Our standard of review regarding a PCRA court's order is whether the
determination of the PCRA court is supported by the evidence of record and
is free of legal error. The PCRA court's findings of fact will not be disturbed
unless there is no support for those findings in the certified record.
Commonwealth v. Garcia, 23 A.3d 1059, 1061 (Pa.Super. 2011) (citing
Commonwealth v. Smith, 995 A.2d 1143, 1149 (Pa. 2010)).

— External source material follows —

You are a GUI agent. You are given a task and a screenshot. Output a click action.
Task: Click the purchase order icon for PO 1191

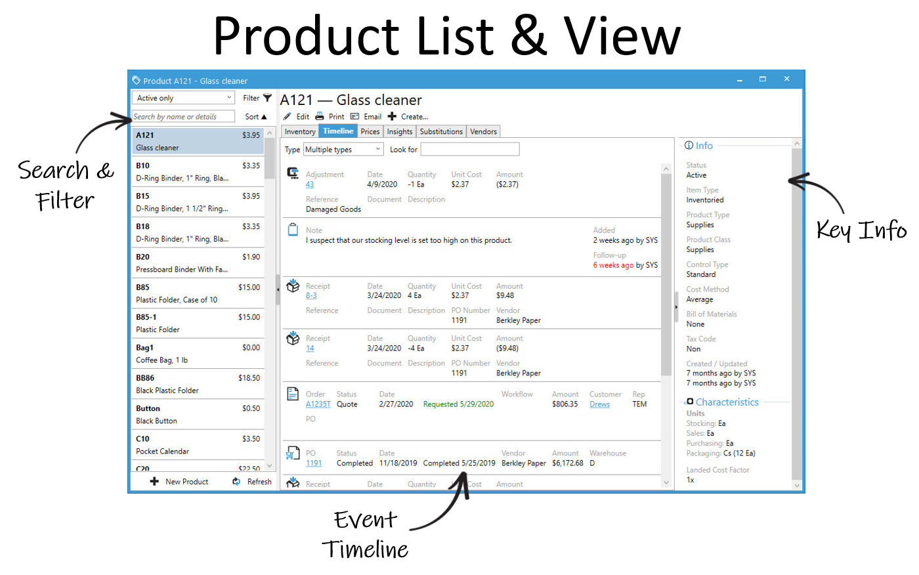tap(293, 454)
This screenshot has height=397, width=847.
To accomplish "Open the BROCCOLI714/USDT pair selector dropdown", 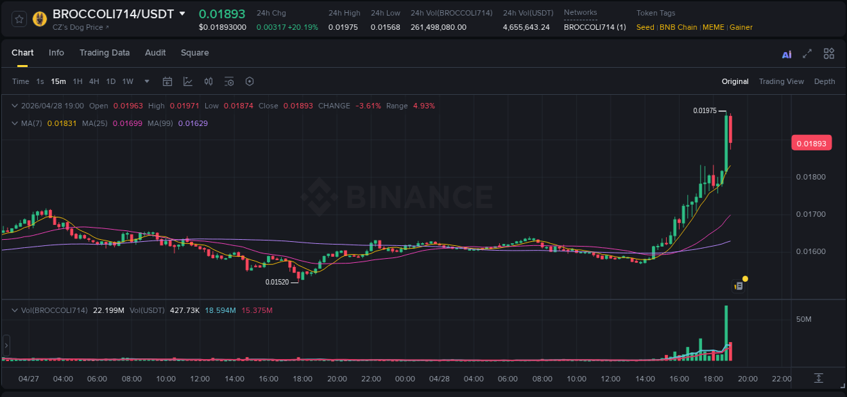I will point(182,13).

Before we may address the potential merit of Appellant’s pro se claim,
we must determine if counsel has complied with the technical requirements
of Turner/Finley.
Counsel petitioning to withdraw from PCRA representation must
proceed under [Turner/Finley and] ... must review the case
zealously. Turner/Finley counsel must then submit a “no
merit” letter to the trial court, or brief on appeal to this Court,
detailing the nature and extent of counsel's diligent review of the
case, listing the issues which petitioner wants to have reviewed,
explaining why and how those issues lack merit, and requesting
permission to withdraw. Counsel must also send to the
petitioner: (1) a copy of the “no merit” letter/brief; (2) a copy of
counsel's petition to withdraw; and (3) a statement advising
petitioner of the right to proceed pro se or by new counsel.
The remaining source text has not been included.